Open severo opened 7 months ago
Thank you, @severo ! I would be more than happy to help in any way I can. I am not familiar with this repo's codebase, but I would be eager to contribute. :)
For the preview in Datasets Hub, I think it makes sense to just display the geospatial column as text. If there were a dataset loader, though, I think it should be able to support the geospatial components. Geopandas is probably the most user-friendly interface for that. I'm not sure if it's currently relevant in the context of geoparquet, but I think the pyogrio driver is faster than fiona.
But the whole gdal dependency thing can be a real pain. If anything, it would need to be an optional dependency. Maybe it would be best if the loader tries importing relevant geospatial libraries, and in the event of an ImportError, falls back to text for the geometry column.
Please let me know if I can be of assistance, and thanks again for creating this Issue. :)
Just hitting into this same issue too showing GeoParquet files in Datasets Viewer. I tried to implement a custom reader for GeoParquet in https://huggingface.co/datasets/weiji14/clay_vector_embeddings/discussions/1, but it seems like HuggingFace has disabled datasets with custom loading scripts from using the dataset viewer according to https://discuss.huggingface.co/t/dataset-repo-requires-arbitrary-python-code-execution/59346 :frowning_face:
I'm thinking now if there's a way to simply map files with GeoParquet extensions (.gpq, .geoparquet, etc) to use the Parquet reader.
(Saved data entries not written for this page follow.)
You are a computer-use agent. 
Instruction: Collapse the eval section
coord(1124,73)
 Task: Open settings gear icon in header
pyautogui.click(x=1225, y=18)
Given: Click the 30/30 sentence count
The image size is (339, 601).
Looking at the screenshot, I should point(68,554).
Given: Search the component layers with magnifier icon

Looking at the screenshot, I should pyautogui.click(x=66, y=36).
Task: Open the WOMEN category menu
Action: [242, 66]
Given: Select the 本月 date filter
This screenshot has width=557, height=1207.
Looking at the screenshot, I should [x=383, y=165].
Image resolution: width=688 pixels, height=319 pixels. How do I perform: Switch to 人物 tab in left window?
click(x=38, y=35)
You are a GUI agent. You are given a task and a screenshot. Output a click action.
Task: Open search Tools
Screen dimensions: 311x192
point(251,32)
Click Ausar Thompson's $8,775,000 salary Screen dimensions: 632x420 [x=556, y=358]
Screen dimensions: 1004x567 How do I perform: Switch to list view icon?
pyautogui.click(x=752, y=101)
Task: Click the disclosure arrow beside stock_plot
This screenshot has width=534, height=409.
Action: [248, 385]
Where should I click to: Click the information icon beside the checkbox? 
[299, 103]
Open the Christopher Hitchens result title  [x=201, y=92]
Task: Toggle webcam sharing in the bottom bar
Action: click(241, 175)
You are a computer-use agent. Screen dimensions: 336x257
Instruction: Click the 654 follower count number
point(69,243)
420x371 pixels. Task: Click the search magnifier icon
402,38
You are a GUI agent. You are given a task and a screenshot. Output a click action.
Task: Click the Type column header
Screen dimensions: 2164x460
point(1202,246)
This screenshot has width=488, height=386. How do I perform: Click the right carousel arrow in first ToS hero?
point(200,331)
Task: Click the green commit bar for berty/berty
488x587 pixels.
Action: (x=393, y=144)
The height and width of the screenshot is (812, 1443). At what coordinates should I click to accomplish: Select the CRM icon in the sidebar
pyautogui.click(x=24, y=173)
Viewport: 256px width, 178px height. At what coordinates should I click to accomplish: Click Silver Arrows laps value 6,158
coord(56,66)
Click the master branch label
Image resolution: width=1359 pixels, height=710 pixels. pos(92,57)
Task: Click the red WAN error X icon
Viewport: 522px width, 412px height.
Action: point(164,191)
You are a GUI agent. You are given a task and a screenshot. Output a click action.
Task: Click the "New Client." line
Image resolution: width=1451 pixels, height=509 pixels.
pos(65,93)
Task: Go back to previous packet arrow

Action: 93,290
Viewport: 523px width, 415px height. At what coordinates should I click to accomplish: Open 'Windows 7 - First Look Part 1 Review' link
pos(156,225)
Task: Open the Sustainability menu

Maybe we could allowlist these geoparquet file extensions at https://github.com/huggingface/datasets/blame/0caf91285116ec910f409e82cc6e1f4cff7496e3/src/datasets/packaged_modules/__init__.py#L30-L51? Having the table columns show up would be a quick win.
Longer term though, it would certainly be nice if the WKB geometry columns could be displayed in a nicer form. Geopandas' read_parquet function is supposedly faster than pyogrio.read_dataframe
according to https://github.com/geopandas/geopandas/discussions/2724#discussioncomment-4606048, but there's also pyogrio.raw.read_arrow
now that can read into a pyarrow.Table
directly.
Update: It looks like renaming the GeoParquet file to have a file extension of *.parquet
works (see https://huggingface.co/datasets/weiji14/clay_vector_embeddings). HuggingFace's default parquet reader is able to read the GeoParquet file, though the geometry column is of an unknown type:
I've opened a quick PR at #6508 to allow files with a *.geoparquet
or *.gpq
extension to be read using the default Parquet reader. Let's see how that goes :smile:
@joshuasundance-swca, @weiji14, If I'm understanding this correctly, the code below wouldn't be recommended to due to dependency headaches? If that's the case, what solution would there be to see the geometry features for .gpq files in huggingfaceHub?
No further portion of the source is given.